Ubur-Ubur Lembur adalah buku komedi Raditya Dika. Bercerita tentang pengalamannya belajar hidup dari apa yang dia cintai,sambil menemukan hal remeh untuk ditertawakan sepanjang perjalanan buku ini berisi kumpulan kisah nyata dengan berbagai tema. Cerita-cerita itu dibungkus dengan komedi yang membuat kita ingin terus membuka lembar demi lembar, halaman demi halaman, serta membaca kata demi kata yang Radit tulis di dalamnya. Secara garis besar, novel ini mengisahkan tentang perjalanan karir Raditya Dika dari masa ia masih menjadi pekerja kantoran biasa hingga ia menjadi public figure dengan segudang kesibukan seperti saat ini. Kemudian diantara kesibukan-kesibukan itu muncullah kisah-kisah 'berkesan' yang terselip didalamnya.

Novel ini dihadirkan sangat lekat dengan kekhasan seorang Raditya Dika yang humoris dan sangat apa adanya, sehingga tak heran genre novel ini adalah komedi yang disampaikan dengan bahasa yang juga sangat ringan untuk dikonsumsi para pembaca.
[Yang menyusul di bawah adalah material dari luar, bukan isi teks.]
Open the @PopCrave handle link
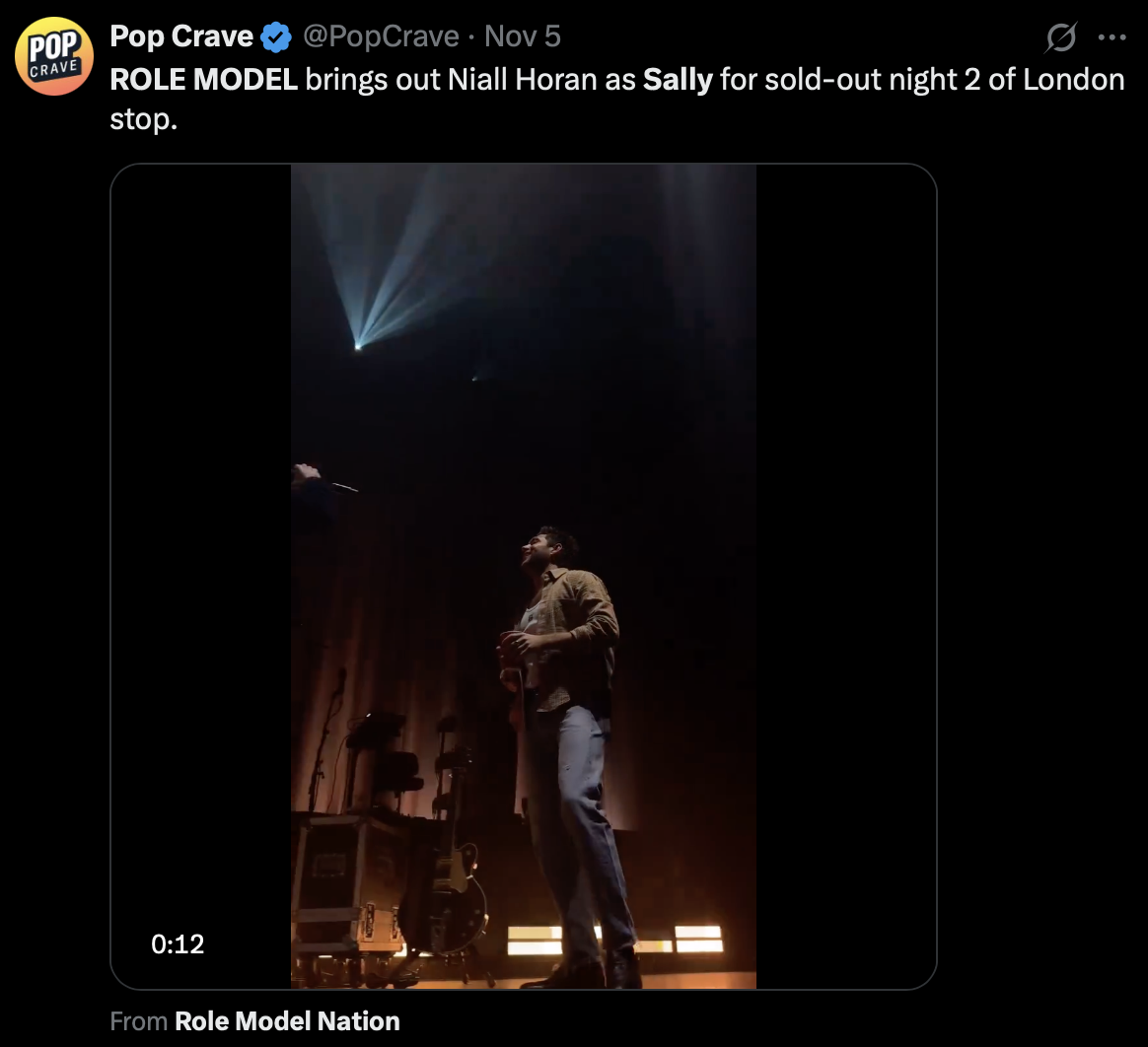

Dalam novel ini kita akan dihadapkan dengan masalah saat proses kita menuju dewasa. Dengan kata lain tema dari novel ini adalah perjalanan hidup. Hal ini bisa kita lihat dari salah satu kutipan pada buku di halaman 219.“Semakin gue menua, semakin gue melihat bahwa cita-cita yang dimiliki anak kecil terus mengalami perubahan”.Dari contoh kutipan diatas kita menilai bahwa semakin tumbuh besar dunia akan terus berubah. Itulah salah satu contoh dari apa yang dikemukakan Radit pada novel ini. Dari hal tersebut juga bisa disimpulkan bahwa tema dari novel ini adalah perjalanan hidup.

 

 

KEUNGGULAN

 

Buku Ubur-Ubur Lembur memiliki cover yang milenial banget. Ada ilustrasi makhluk bertubuh ubur-ubur berwajah Raditya Dika.  Isi dari buku ini sangat bagus konten yang disajikan dan temanya sangat nyaman dibaca banyak kilas komedi dan hal hal baru yang membuat pembaca terpukau dan tertawa karena tidak terpikirkan sebelumnya . Radit juga membuat buku ini tidak membuat kita berfikir keras, buku ini dibuat dengan bahasa yang sedeharna sehingga memudahkan kita mengerti dan tau apa maksud dari buku ini.

 

 

 

 

 

KEKURANGAN

 

Buku ini tidak cocok dibaca oleh anak yang belum cukup umur, karena kata humorisnya banyak yang belum pantas diketahui oleh anak dibawah umur seperti percintaan. Karena di zaman ini banyak sekali fenomena yang terjadi dikalangan anak-anak terkait dengan pacaran dan cinta, yang pada hakikatnya mereka tidak seharusnya pantas untuk melakukan hal tersebut. Tatanan bahasa dalam novel ini juga tidak rapi, mungkin karena buku ini di cetak hanya untuk hiburan semata tetapi tidak menghilangkan amanat-amanat yang dapat di ambil oleh anak zaman milenial.